Start of Data lines
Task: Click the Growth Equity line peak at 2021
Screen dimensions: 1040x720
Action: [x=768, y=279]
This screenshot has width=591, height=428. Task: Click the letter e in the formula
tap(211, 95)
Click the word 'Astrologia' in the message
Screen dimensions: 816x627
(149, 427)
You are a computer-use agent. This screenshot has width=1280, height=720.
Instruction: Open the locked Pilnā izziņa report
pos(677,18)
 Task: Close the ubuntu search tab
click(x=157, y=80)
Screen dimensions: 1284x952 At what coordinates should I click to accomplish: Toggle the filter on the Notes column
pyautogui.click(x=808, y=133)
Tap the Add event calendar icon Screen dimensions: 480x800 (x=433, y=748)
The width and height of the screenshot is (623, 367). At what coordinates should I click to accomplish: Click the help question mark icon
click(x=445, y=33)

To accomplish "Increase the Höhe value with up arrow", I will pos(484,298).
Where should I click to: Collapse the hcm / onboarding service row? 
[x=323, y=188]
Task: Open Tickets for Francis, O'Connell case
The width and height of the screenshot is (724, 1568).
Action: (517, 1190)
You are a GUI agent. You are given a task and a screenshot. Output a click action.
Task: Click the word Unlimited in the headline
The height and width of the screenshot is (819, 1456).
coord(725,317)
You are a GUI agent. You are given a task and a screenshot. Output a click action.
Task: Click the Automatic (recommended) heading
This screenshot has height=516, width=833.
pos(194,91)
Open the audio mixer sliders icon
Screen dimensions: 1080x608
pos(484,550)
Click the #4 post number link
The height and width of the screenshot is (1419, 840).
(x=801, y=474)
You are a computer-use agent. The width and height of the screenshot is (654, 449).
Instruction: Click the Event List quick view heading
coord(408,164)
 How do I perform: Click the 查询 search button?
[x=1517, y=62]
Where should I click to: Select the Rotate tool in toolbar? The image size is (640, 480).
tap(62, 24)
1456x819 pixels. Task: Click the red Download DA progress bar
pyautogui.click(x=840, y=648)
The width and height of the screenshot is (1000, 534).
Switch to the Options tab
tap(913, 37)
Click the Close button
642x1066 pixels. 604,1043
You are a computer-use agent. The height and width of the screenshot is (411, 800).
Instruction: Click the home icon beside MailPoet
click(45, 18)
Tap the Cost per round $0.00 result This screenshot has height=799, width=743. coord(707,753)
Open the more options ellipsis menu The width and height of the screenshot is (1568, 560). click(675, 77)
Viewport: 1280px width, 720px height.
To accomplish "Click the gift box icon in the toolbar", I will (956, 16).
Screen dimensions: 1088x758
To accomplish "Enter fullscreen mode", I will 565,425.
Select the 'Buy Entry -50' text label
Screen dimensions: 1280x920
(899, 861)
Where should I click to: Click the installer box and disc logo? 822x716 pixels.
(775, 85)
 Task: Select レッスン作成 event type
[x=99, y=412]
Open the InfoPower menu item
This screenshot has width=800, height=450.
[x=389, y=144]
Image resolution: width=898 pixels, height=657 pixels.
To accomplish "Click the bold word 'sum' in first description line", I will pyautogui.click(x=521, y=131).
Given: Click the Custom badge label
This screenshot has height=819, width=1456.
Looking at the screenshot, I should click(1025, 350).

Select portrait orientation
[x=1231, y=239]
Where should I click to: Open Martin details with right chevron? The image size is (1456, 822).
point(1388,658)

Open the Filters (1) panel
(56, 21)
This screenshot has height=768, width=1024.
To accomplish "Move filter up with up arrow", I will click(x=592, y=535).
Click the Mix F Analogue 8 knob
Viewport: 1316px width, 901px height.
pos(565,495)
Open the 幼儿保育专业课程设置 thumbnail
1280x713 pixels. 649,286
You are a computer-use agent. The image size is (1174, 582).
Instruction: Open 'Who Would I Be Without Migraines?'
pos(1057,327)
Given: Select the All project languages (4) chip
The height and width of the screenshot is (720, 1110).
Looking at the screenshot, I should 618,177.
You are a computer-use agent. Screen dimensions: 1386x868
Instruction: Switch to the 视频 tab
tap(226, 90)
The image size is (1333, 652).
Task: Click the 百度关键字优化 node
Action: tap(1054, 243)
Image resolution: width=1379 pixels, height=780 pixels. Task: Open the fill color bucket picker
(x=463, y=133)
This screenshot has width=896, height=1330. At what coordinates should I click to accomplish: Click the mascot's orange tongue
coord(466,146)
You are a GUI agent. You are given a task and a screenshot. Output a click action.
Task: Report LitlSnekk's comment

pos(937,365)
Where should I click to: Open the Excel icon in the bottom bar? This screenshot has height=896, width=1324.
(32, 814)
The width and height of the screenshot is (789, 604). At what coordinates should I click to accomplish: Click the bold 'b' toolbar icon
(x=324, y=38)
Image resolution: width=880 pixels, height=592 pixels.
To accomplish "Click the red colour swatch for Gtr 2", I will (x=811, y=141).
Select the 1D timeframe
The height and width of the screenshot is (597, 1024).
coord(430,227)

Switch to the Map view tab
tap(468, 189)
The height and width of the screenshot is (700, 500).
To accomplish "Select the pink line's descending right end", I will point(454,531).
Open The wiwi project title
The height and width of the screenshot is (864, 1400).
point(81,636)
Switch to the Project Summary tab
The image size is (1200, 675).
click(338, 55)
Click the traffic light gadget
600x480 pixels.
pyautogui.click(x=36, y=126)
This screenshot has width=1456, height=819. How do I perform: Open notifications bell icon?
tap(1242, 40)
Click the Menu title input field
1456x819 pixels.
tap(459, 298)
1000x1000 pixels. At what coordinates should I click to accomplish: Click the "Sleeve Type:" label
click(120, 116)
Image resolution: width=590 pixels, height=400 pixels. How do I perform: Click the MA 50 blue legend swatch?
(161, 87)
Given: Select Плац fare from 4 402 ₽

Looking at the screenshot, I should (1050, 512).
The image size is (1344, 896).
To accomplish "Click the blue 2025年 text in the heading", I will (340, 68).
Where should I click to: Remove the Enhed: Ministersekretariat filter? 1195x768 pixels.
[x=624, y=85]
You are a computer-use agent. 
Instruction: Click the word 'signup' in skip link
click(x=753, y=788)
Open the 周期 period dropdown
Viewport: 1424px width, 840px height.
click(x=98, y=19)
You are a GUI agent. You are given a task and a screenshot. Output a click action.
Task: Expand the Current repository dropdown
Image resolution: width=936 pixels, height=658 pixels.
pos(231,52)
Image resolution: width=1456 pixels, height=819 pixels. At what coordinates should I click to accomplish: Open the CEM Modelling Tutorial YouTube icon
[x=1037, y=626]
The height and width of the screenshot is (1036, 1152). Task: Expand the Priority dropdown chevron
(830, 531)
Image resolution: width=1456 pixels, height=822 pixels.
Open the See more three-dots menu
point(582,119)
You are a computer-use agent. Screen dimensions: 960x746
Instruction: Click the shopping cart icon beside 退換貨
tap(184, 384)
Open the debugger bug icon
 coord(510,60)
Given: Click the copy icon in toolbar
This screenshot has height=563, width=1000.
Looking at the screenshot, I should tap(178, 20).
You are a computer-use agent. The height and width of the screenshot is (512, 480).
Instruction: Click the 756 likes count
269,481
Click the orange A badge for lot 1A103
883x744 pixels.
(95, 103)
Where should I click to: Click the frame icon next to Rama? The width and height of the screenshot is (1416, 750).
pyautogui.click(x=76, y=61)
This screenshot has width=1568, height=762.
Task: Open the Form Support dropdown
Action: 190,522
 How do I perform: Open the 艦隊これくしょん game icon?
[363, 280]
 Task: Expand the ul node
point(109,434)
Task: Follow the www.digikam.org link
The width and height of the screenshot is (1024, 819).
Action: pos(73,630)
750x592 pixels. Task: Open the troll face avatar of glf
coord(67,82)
End of Data lines
**Written instruction**
Reproduce these lines exactly as they are.

**Task answer**
Task: Click the Growth Equity line peak at 2021
Screen dimensions: 1040x720
Action: [x=768, y=279]
This screenshot has width=591, height=428. Task: Click the letter e in the formula
tap(211, 95)
Click the word 'Astrologia' in the message
Screen dimensions: 816x627
(149, 427)
You are a computer-use agent. This screenshot has width=1280, height=720.
Instruction: Open the locked Pilnā izziņa report
pos(677,18)
 Task: Close the ubuntu search tab
click(x=157, y=80)
Screen dimensions: 1284x952 At what coordinates should I click to accomplish: Toggle the filter on the Notes column
pyautogui.click(x=808, y=133)
Tap the Add event calendar icon Screen dimensions: 480x800 (x=433, y=748)
The width and height of the screenshot is (623, 367). At what coordinates should I click to accomplish: Click the help question mark icon
click(x=445, y=33)

To accomplish "Increase the Höhe value with up arrow", I will pos(484,298).
Where should I click to: Collapse the hcm / onboarding service row? 
[x=323, y=188]
Task: Open Tickets for Francis, O'Connell case
The width and height of the screenshot is (724, 1568).
Action: (517, 1190)
You are a GUI agent. You are given a task and a screenshot. Output a click action.
Task: Click the word Unlimited in the headline
The height and width of the screenshot is (819, 1456).
coord(725,317)
You are a GUI agent. You are given a task and a screenshot. Output a click action.
Task: Click the Automatic (recommended) heading
This screenshot has height=516, width=833.
pos(194,91)
Open the audio mixer sliders icon
Screen dimensions: 1080x608
pos(484,550)
Click the #4 post number link
The height and width of the screenshot is (1419, 840).
(x=801, y=474)
You are a computer-use agent. The width and height of the screenshot is (654, 449).
Instruction: Click the Event List quick view heading
coord(408,164)
 How do I perform: Click the 查询 search button?
[x=1517, y=62]
Where should I click to: Select the Rotate tool in toolbar? The image size is (640, 480).
tap(62, 24)
1456x819 pixels. Task: Click the red Download DA progress bar
pyautogui.click(x=840, y=648)
The width and height of the screenshot is (1000, 534).
Switch to the Options tab
tap(913, 37)
Click the Close button
642x1066 pixels. 604,1043
You are a computer-use agent. The height and width of the screenshot is (411, 800).
Instruction: Click the home icon beside MailPoet
click(45, 18)
Tap the Cost per round $0.00 result This screenshot has height=799, width=743. coord(707,753)
Open the more options ellipsis menu The width and height of the screenshot is (1568, 560). click(675, 77)
Viewport: 1280px width, 720px height.
To accomplish "Click the gift box icon in the toolbar", I will (956, 16).
Screen dimensions: 1088x758
To accomplish "Enter fullscreen mode", I will 565,425.
Select the 'Buy Entry -50' text label
Screen dimensions: 1280x920
(899, 861)
Where should I click to: Click the installer box and disc logo? 822x716 pixels.
(775, 85)
 Task: Select レッスン作成 event type
[x=99, y=412]
Open the InfoPower menu item
This screenshot has width=800, height=450.
[x=389, y=144]
Image resolution: width=898 pixels, height=657 pixels.
To accomplish "Click the bold word 'sum' in first description line", I will pyautogui.click(x=521, y=131).
Given: Click the Custom badge label
This screenshot has height=819, width=1456.
Looking at the screenshot, I should click(1025, 350).

Select portrait orientation
[x=1231, y=239]
Where should I click to: Open Martin details with right chevron? The image size is (1456, 822).
point(1388,658)

Open the Filters (1) panel
(56, 21)
This screenshot has height=768, width=1024.
To accomplish "Move filter up with up arrow", I will click(x=592, y=535).
Click the Mix F Analogue 8 knob
Viewport: 1316px width, 901px height.
pos(565,495)
Open the 幼儿保育专业课程设置 thumbnail
1280x713 pixels. 649,286
You are a computer-use agent. The image size is (1174, 582).
Instruction: Open 'Who Would I Be Without Migraines?'
pos(1057,327)
Given: Select the All project languages (4) chip
The height and width of the screenshot is (720, 1110).
Looking at the screenshot, I should 618,177.
You are a computer-use agent. Screen dimensions: 1386x868
Instruction: Switch to the 视频 tab
tap(226, 90)
The image size is (1333, 652).
Task: Click the 百度关键字优化 node
Action: tap(1054, 243)
Image resolution: width=1379 pixels, height=780 pixels. Task: Open the fill color bucket picker
(x=463, y=133)
This screenshot has width=896, height=1330. At what coordinates should I click to accomplish: Click the mascot's orange tongue
coord(466,146)
You are a GUI agent. You are given a task and a screenshot. Output a click action.
Task: Report LitlSnekk's comment

pos(937,365)
Where should I click to: Open the Excel icon in the bottom bar? This screenshot has height=896, width=1324.
(32, 814)
The width and height of the screenshot is (789, 604). At what coordinates should I click to accomplish: Click the bold 'b' toolbar icon
(x=324, y=38)
Image resolution: width=880 pixels, height=592 pixels.
To accomplish "Click the red colour swatch for Gtr 2", I will (x=811, y=141).
Select the 1D timeframe
The height and width of the screenshot is (597, 1024).
coord(430,227)

Switch to the Map view tab
tap(468, 189)
The height and width of the screenshot is (700, 500).
To accomplish "Select the pink line's descending right end", I will point(454,531).
Open The wiwi project title
The height and width of the screenshot is (864, 1400).
point(81,636)
Switch to the Project Summary tab
The image size is (1200, 675).
click(338, 55)
Click the traffic light gadget
600x480 pixels.
pyautogui.click(x=36, y=126)
This screenshot has width=1456, height=819. How do I perform: Open notifications bell icon?
tap(1242, 40)
Click the Menu title input field
1456x819 pixels.
tap(459, 298)
1000x1000 pixels. At what coordinates should I click to accomplish: Click the "Sleeve Type:" label
click(120, 116)
Image resolution: width=590 pixels, height=400 pixels. How do I perform: Click the MA 50 blue legend swatch?
(161, 87)
Given: Select Плац fare from 4 402 ₽

Looking at the screenshot, I should (1050, 512).
The image size is (1344, 896).
To accomplish "Click the blue 2025年 text in the heading", I will (340, 68).
Where should I click to: Remove the Enhed: Ministersekretariat filter? 1195x768 pixels.
[x=624, y=85]
You are a computer-use agent. 
Instruction: Click the word 'signup' in skip link
click(x=753, y=788)
Open the 周期 period dropdown
Viewport: 1424px width, 840px height.
click(x=98, y=19)
You are a GUI agent. You are given a task and a screenshot. Output a click action.
Task: Expand the Current repository dropdown
Image resolution: width=936 pixels, height=658 pixels.
pos(231,52)
Image resolution: width=1456 pixels, height=819 pixels. At what coordinates should I click to accomplish: Open the CEM Modelling Tutorial YouTube icon
[x=1037, y=626]
The height and width of the screenshot is (1036, 1152). Task: Expand the Priority dropdown chevron
(830, 531)
Image resolution: width=1456 pixels, height=822 pixels.
Open the See more three-dots menu
point(582,119)
You are a computer-use agent. Screen dimensions: 960x746
Instruction: Click the shopping cart icon beside 退換貨
tap(184, 384)
Open the debugger bug icon
 coord(510,60)
Given: Click the copy icon in toolbar
This screenshot has height=563, width=1000.
Looking at the screenshot, I should tap(178, 20).
You are a computer-use agent. The height and width of the screenshot is (512, 480).
Instruction: Click the 756 likes count
269,481
Click the orange A badge for lot 1A103
883x744 pixels.
(95, 103)
Where should I click to: Click the frame icon next to Rama? The width and height of the screenshot is (1416, 750).
pyautogui.click(x=76, y=61)
This screenshot has width=1568, height=762.
Task: Open the Form Support dropdown
Action: 190,522
 How do I perform: Open the 艦隊これくしょん game icon?
[363, 280]
 Task: Expand the ul node
point(109,434)
Task: Follow the www.digikam.org link
The width and height of the screenshot is (1024, 819).
Action: pos(73,630)
750x592 pixels. Task: Open the troll face avatar of glf
coord(67,82)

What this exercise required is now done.